━━━ Data for this exercise

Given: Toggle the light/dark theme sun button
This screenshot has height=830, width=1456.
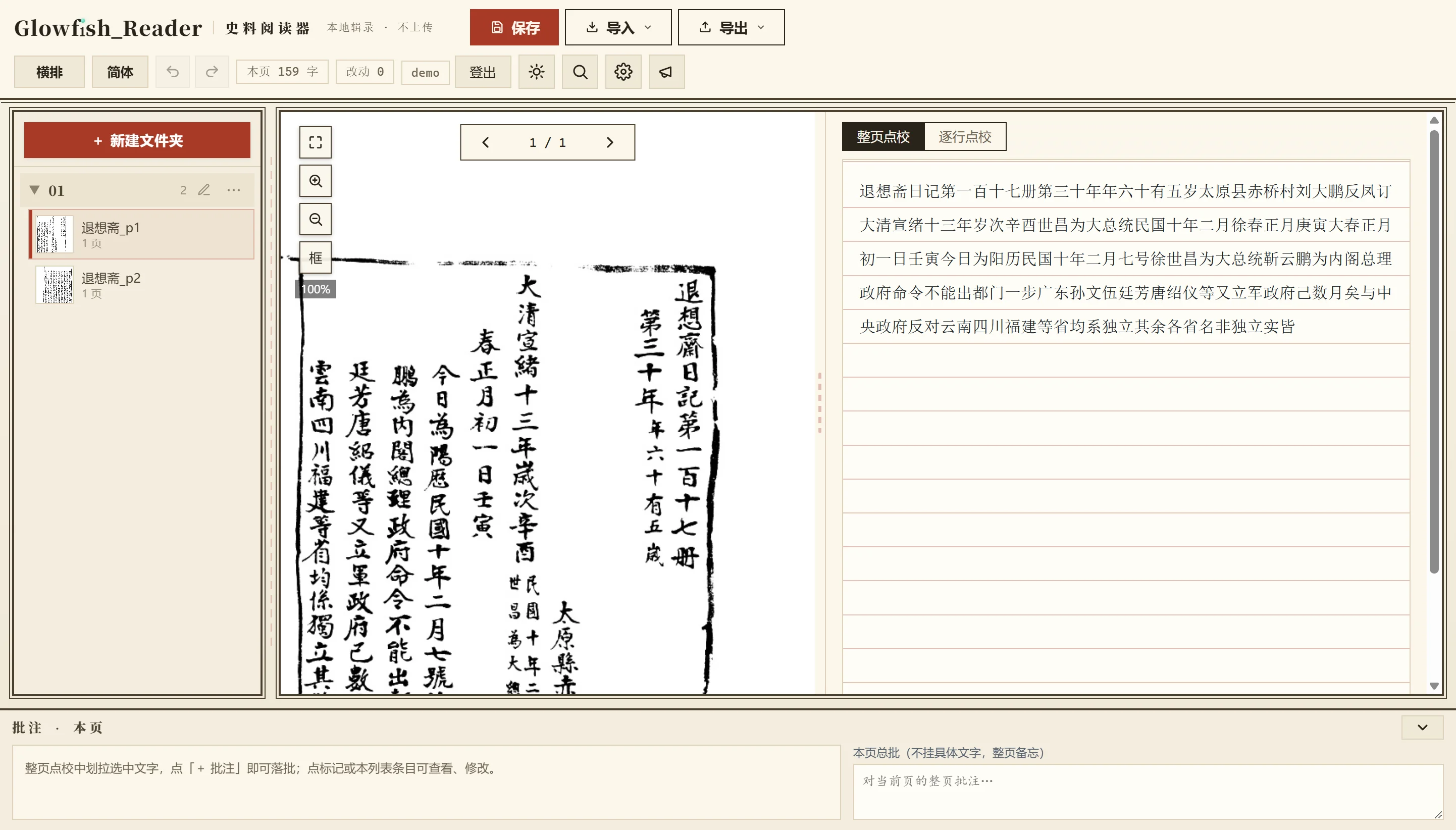Looking at the screenshot, I should click(536, 72).
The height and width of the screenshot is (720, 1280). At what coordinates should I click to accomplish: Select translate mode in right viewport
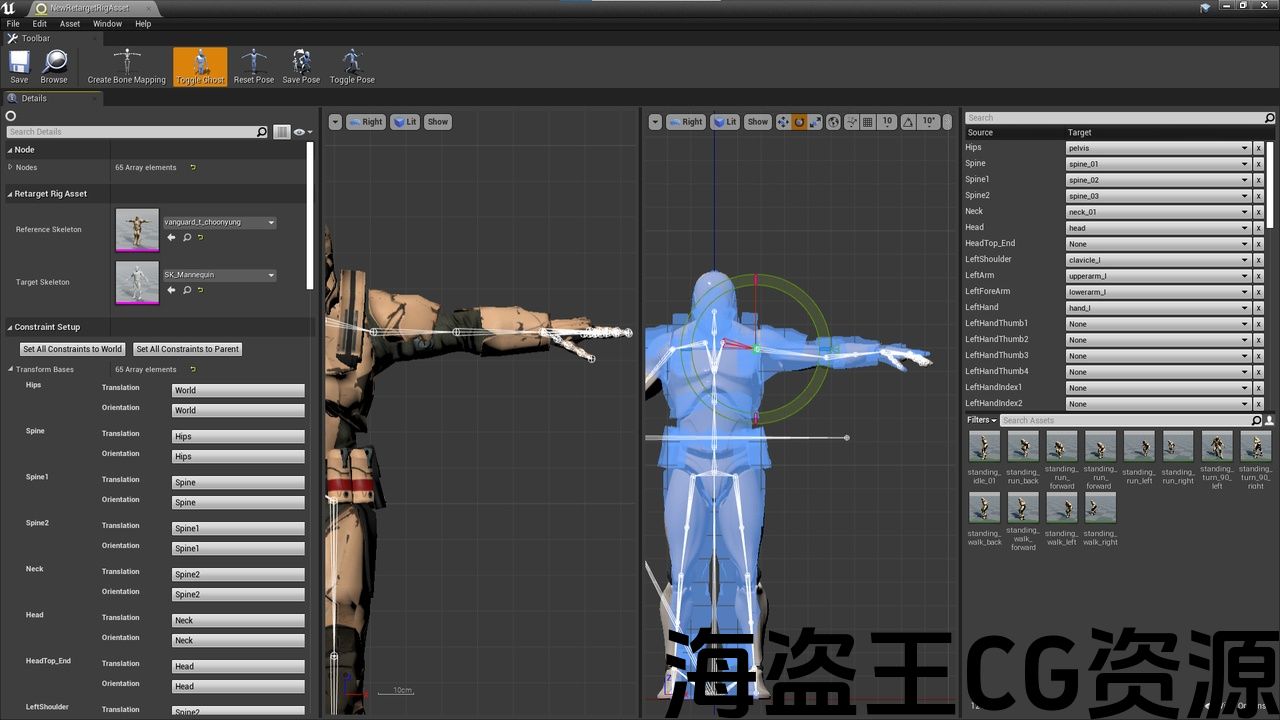783,122
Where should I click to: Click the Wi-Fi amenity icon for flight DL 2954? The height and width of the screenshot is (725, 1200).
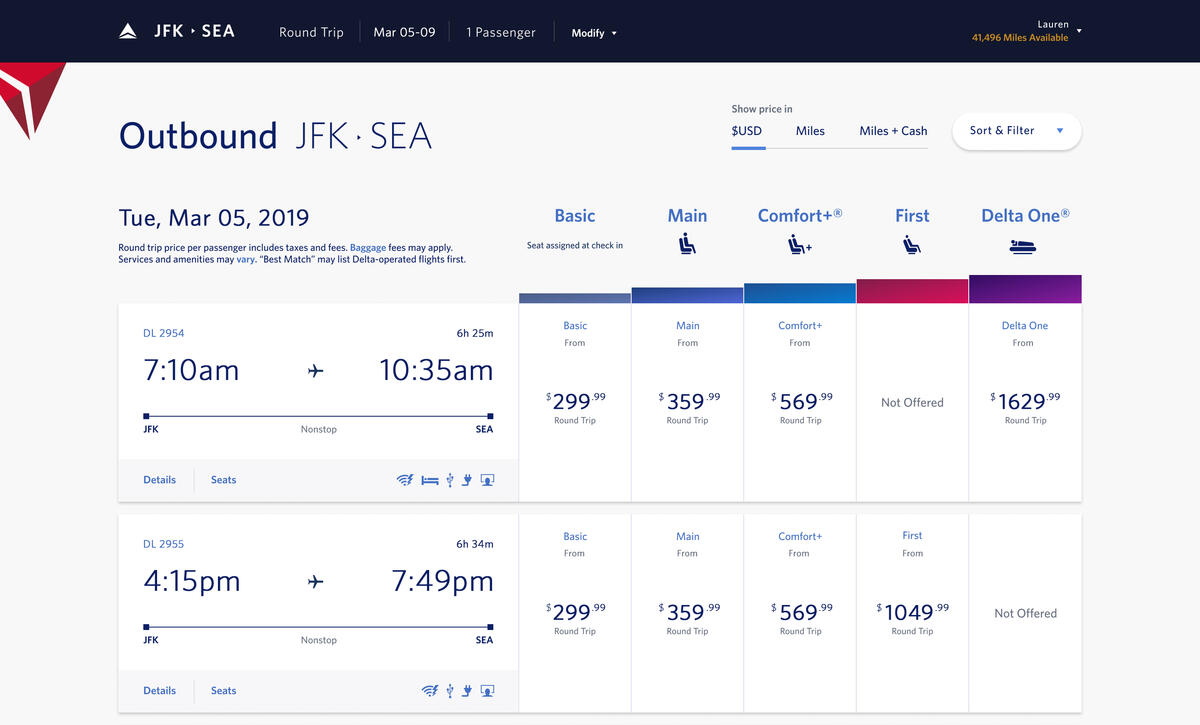tap(405, 480)
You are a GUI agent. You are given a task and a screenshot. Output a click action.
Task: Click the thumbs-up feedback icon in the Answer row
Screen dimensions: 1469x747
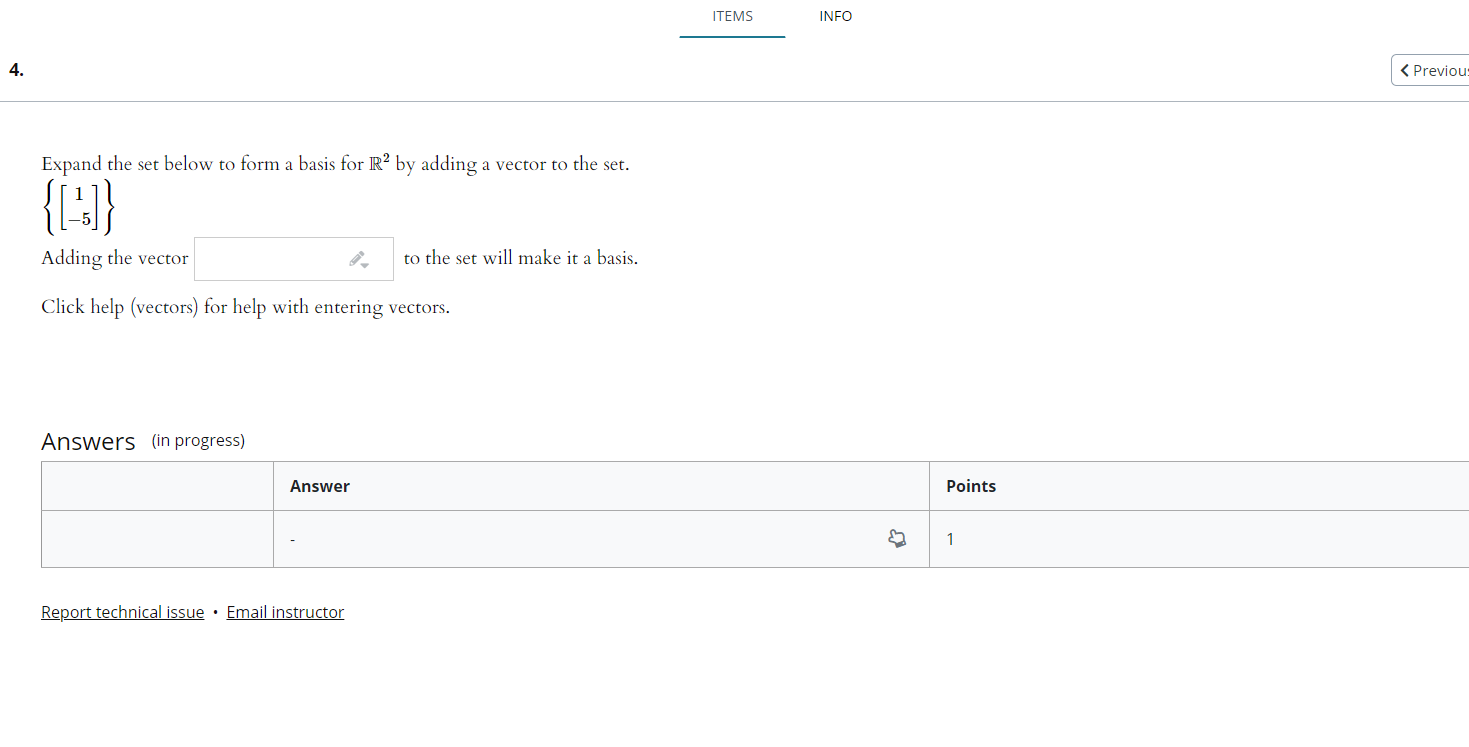click(897, 538)
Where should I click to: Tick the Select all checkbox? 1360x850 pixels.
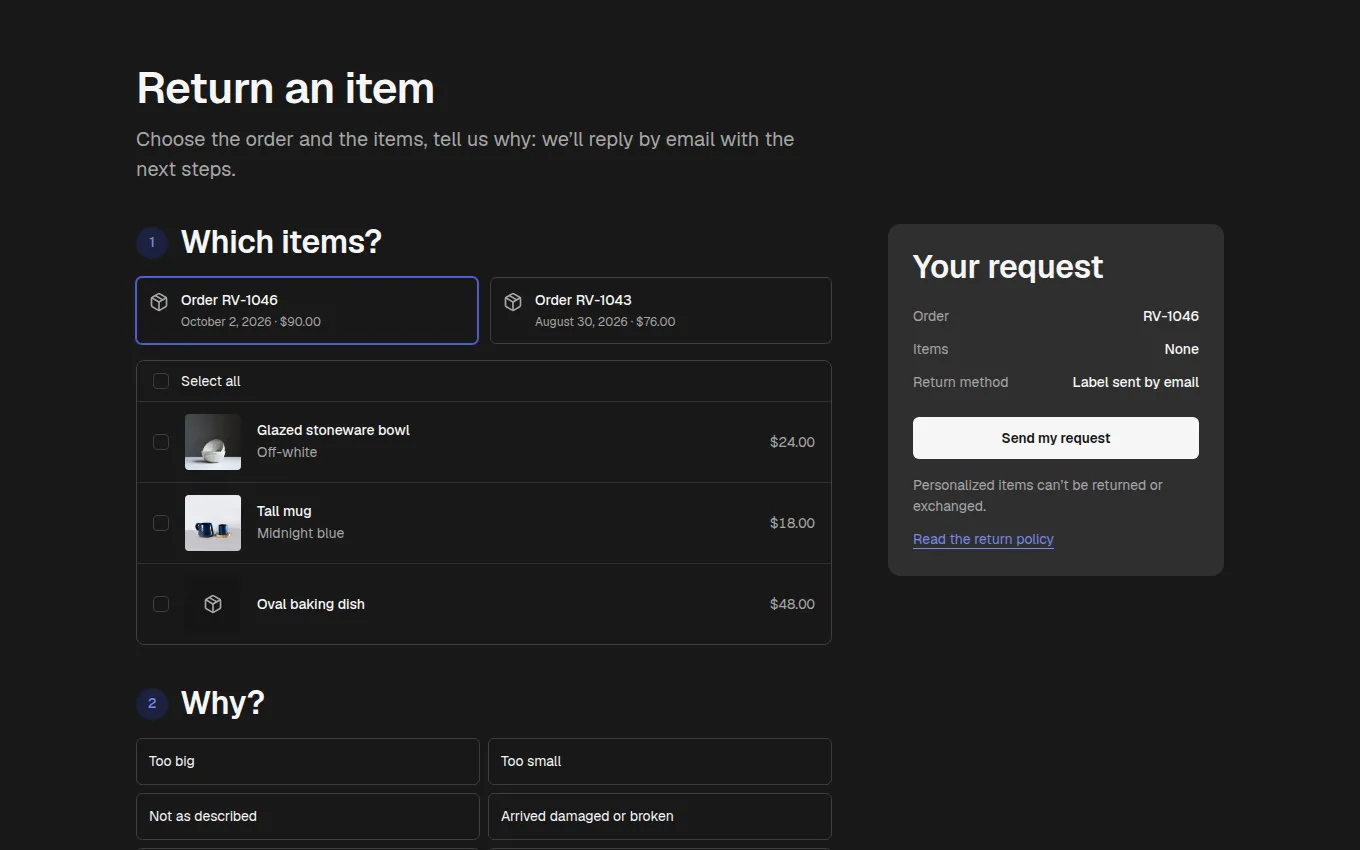(161, 381)
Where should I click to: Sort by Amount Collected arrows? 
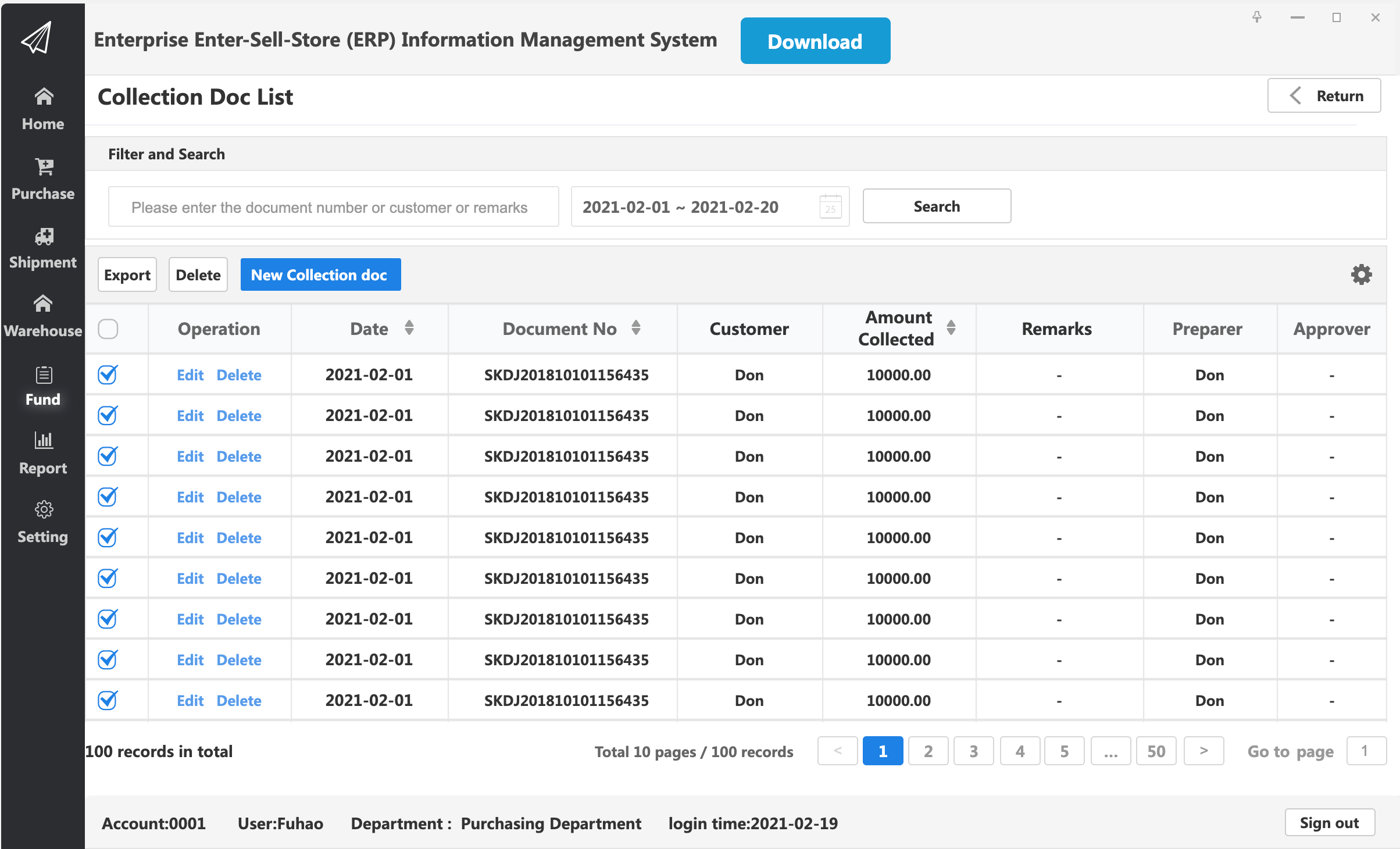951,328

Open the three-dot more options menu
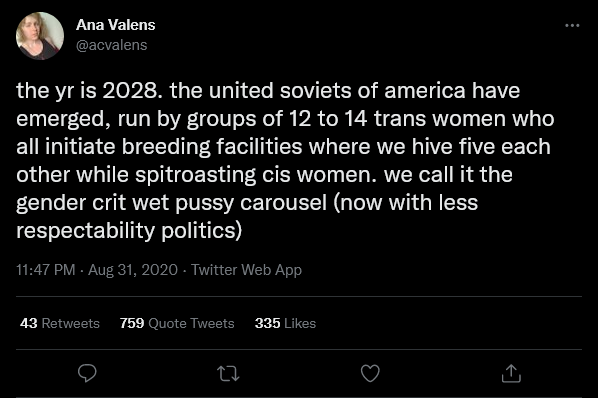coord(572,26)
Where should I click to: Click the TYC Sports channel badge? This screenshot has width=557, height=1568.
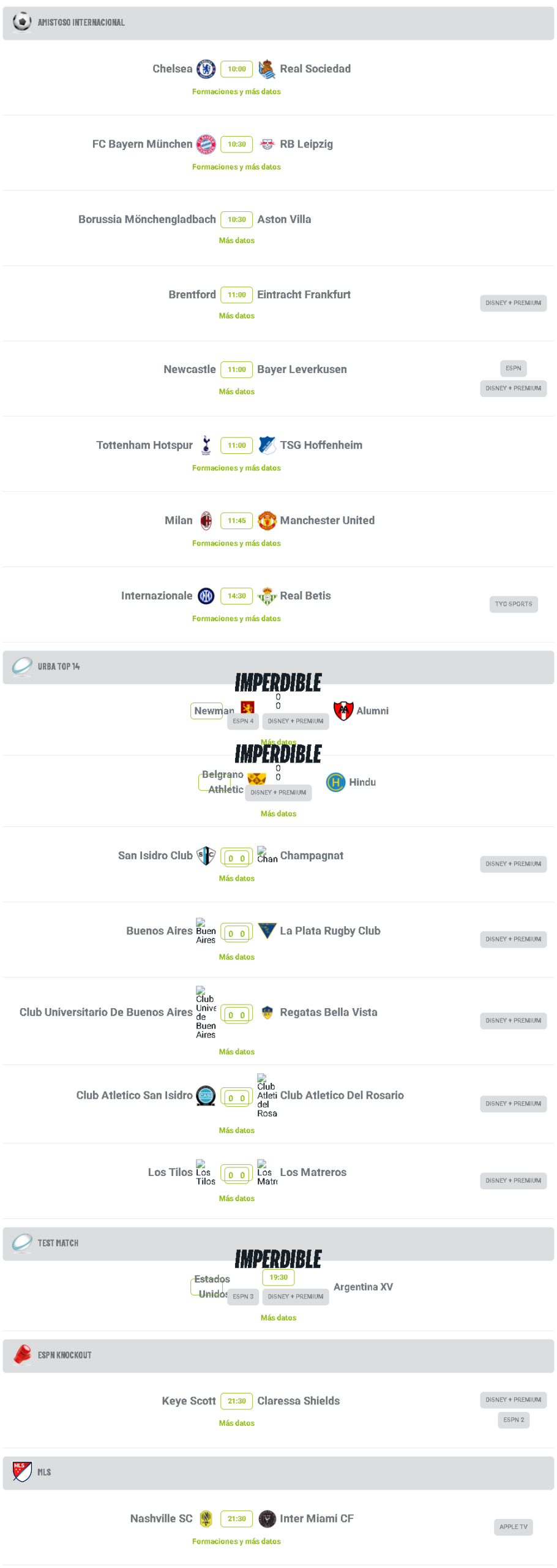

━━━━━━

What you have to do: Starting at the line that contains "You are a GUI", reproduce each line exactly through the end of the entries above, leaving every picture out.

Response box:
You are a GUI agent. You are given a task and a screenshot. Output a click action.
Task: Click the thumbs-up feedback icon in the Answer row
Screen dimensions: 1469x747
click(897, 538)
Where should I click to: Tick the Select all checkbox? 1360x850 pixels.
(161, 381)
Where should I click to: Sort by Amount Collected arrows? 
951,328

Open the three-dot more options menu
coord(572,26)
Where should I click to: Click the TYC Sports channel badge? This screenshot has width=557, height=1568.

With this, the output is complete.